The financial regulator has received 36 data breach notifications since APRA’s new prudential standard for cybersecurity, known as CPS 234, came into effect in July this year.
Most of the breaches were “relatively minor” and none threatened the “viability” of APRA regulated entities. But several did include fraud and the deliberate unauthorised manipulation of financial records.
APRA executive board member Geoff Summerhayes, delivered the update in Sydney yesterday and warned there was likely more undetected and unreported breaches in the first four months.
“With some cyber-incidents taking years to detect, it’s entirely possible that one of the banks, insurers or super funds has been compromised and we simply don’t know about it,” Summerhayes said at the Cyber Breach Simulation Australia Sydney event.
CPS 234 requires APRA regulated institutions – around 600 institutions – to take responsibility for their information security, including defining security related roles of boards and upper management, and to notify the regulator of material information security incidents within 72 hours.
The new standard also requires entities to gain assurance from third parties for their information security and compliance. Some entities have taken a “hands on approach”, visiting external sites and conducting their own audits of third parties. And while APRA does not specifically require that, it does encourage entities to do more than take third parties’ assurances at face value.
The regulator said this week it will have more to say on how service provider management relates to CPS 234 once it has reviewed its outsourcing prudential standard, CPS 231.
Around 70 per cent of APRA regulated entities have reported gaps in their CPS 234 compliance so far and the regulator will seek further independent assessment in “due course”.
Summerhayes said APRA is concerned about the poor cyber hygiene of some institutions, including the use of systems which no longer receive security support or updates, or lack a comprehensive security patching regime.
“Some institutions still haven’t developed a complete inventory of their information assets within their IT real estate or put in place effective oversight where part of that real estate is managed by third parties,” Summerhayes said.
“This includes both cloud based services and traditional support arrangements, all captured by CPS 234. You cannot secure what you don’t understand and you are only as strong as your weakest link.”
Summerhayes said the regulator will be increasingly challenging entities on their cyber posture and will be using to data driven insights to determine which entities receives more scrutiny. Eventually APRA wants to baseline metrics for cyber for cyber defences and Summerhayes described CPS 234 as “the floor”. He said APRA will be “constructively tough” in how it regulates entities for cyber resilience.
Room for improvement
Cyber vendors say the initial figures show there is room for improvement among Australia’s regulated financial institutions.
Kevin Vanhaelen, regional director, Asia-Pacific, of network security vendor Vectra AI said the reported 36 breaches is almost certainly an underrepresentation of the actual attacks and more breaches which have already occured will come to light in the future.
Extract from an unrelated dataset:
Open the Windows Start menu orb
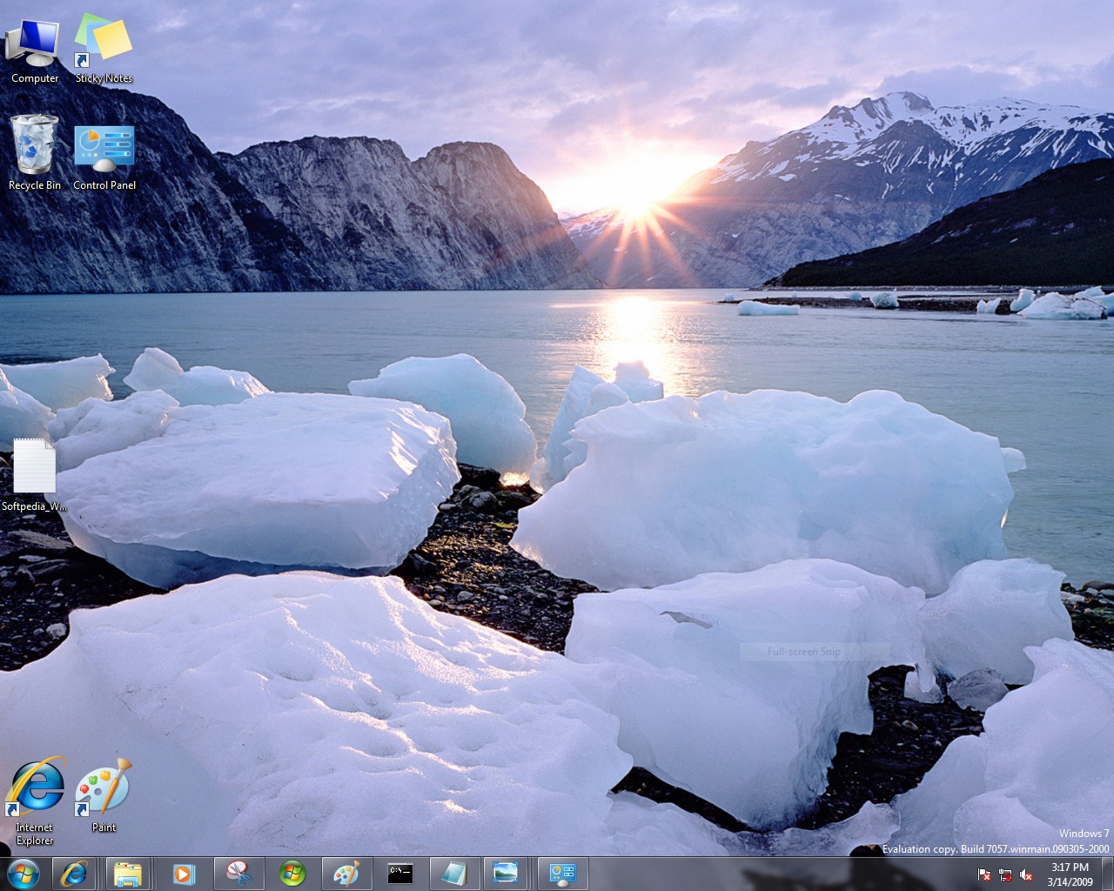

“It takes on average around 200 days before a breach is detected, the majority of which are only discovered after receiving a notification from an external party. With a cyber attack having the ability to put a bank, insurer and super fund out of business, these time frames are simply unacceptable,” Vanhaelen said.
He said it is now impossible to prevent all attacks on financial institutions and the response times need to be brought down considerably and ideally be real time.
“By stopping an attack in progress, it’s possible to limit its spread and reduce damage. A contemporary security architecture must be adaptive and integrate defence, detection, response, and learning dimensions into an iterative process.”